Futbol sevenler ülkesi Türkiye’den bir U20
Dünya Kupası organizasyonu geçti, gitti. Kayseri ve İstanbul olmak üzere iki
şehirde maçları stadda, diğerlerini ise televizyonda takip etme şansım oldu. “Abartmayalım, bunun 17'si var 21'i var,” diyenlerden
ziyade, ben her türlü uluslararası
organizasyonun layığıyla yapılmasının ülke spor politikası adına faydası
olacağına inananlardanım.
Tam da bu noktada şu “layığıyla” kelimesi hakkında konuşmak istiyorum. Sizce bir
turnuvanın başarılı geçip geçmediğinin göstergesi nedir? Sorunsuz yapılan
lojistik hizmetler mi, iyi futbol mu, kendi ülkenin gösterdiği performans mı,
yoksa taraftarların turnuvaya gösterdiği ilgi mi? Benim cevabım sonuncusu.
Coşkulu, kalabalık taraftar organizasyon kusurlarını fark ettirmeyebilir. Ama iyi organizasyon sessiz ve boş
tribünlerin eksikliğini kapatamaz. Kapatamadı.

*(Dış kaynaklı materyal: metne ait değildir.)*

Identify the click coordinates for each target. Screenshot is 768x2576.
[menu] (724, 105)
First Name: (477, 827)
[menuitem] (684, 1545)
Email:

Hani her fırsatta yönetimleri istifaya
çağırıp, sloganlar atıyoruz ya, bir kere önce şunu kabul edelim, bu ülke futbolu değil tuttuğu takımı
sevenlerin ülkesi. Hepimizin dolabında takımımızın en yeni forması vardır,
ama bir milli takım forması ara ki bulasın.
Ya da bilet fiyatlarını protesto eder, futbol aşkımıza dem vururuz ama
biletlerin bir tost bir ayran parasına denk olduğu, adı “Dünya Kupası” olan bir
turnuvaya tenezzül etmeyiz.
Dertlenme ey taraftar, bu işin sözde
profesyonelleri de senden pek farklı değil. Final maçında organizasyon
yetkilileri ile sohbet ediyoruz. Tüm
dünyadan 4500 scout (yetenek avcısı) kayıt yaptırıp, bu turnuvayı izlemiş.
Bizden? Bir kaç. Zaten ülke olarak prensibimiz, yetenek keşfetmekten ziyade,
zaten keşfedileni keşfetmek. Acaba kulüpler genç futbolcularına “Herkes turnuvaya. Maçları tribünde
izleyeceksiniz. Bir kaç yıl sonra milli formayla o turnuvaya belki de siz
katılacaksınız,” demiş olabilir mi? Çok düşünmeyin, cevap “Hayır”. Gazeteci bir arkadaşım aradı. “U20 Dünya Kupası için L'Equipe 2 tam sayfa
ayırmış, bil bakalım bizim büyük gazeteler kaç?” diye sordu. Ben bilemedim.
Siz de bir tahmin yapın, sonra alt satıra bakın.
“6 satır, 2 sütunluk bir haber”
İspanya Futbol Federasyonu Başkanı Villar üçüncülük
maçını ve final maçını tribünde izledi. Şaşırdınız değil mi? Hem de İspanya
turnuvadan elenmiş olmasına rağmen. Bizim başkan final maçının devre arasına
yetişebildi.
Fıkra gibi ama futbol seven ülkeyiz neyse
ki. Erken elendiğimiz her turnuvadan sonra, teknik adamların, yöneticilerin
uzun vadeli planlar yaptığı, Türk futbolunu yeniden yapılandırmaktan
bahsettiği, her sene yapılanan bir
ülkeyiz. Uruguay da öyle mesela. 2000li yılların başından beri futbolda
düşüşe geçmişlerdi. Bu turnuvada gençlere bakınca gördük ki, bir plan yapmışlar
ve işliyor. Çok koşmadan, kendilerini parçalamadan 120 dakika mücadele ettiler
finalde. Düzgün pozisyon alıyorlar, mental olarak güçlüler. Takımın kadrosuna
bakınca tablo şu şekilde:
Sağ bek Manchester
United'ın altyapısında
Sol bek Benfica'nın
Stoper Atletico
Madrid'in
Sol Açık
İnter'in
Sağ kanat Bordeaux'nun
Santrfor
Roma'nın
Yedek Santrfor
PSV'nin
Bir de duyduk ki, Uruguay Federasyon başkanı İstanbul’a gelince organizasyon yetkililerinden rica edip, Gezi Parkı’na gitmek istemiş. Gitmiş de. Şaşırdık. En az futbol ülkesi olduğumuza şaşırdığımız kadar.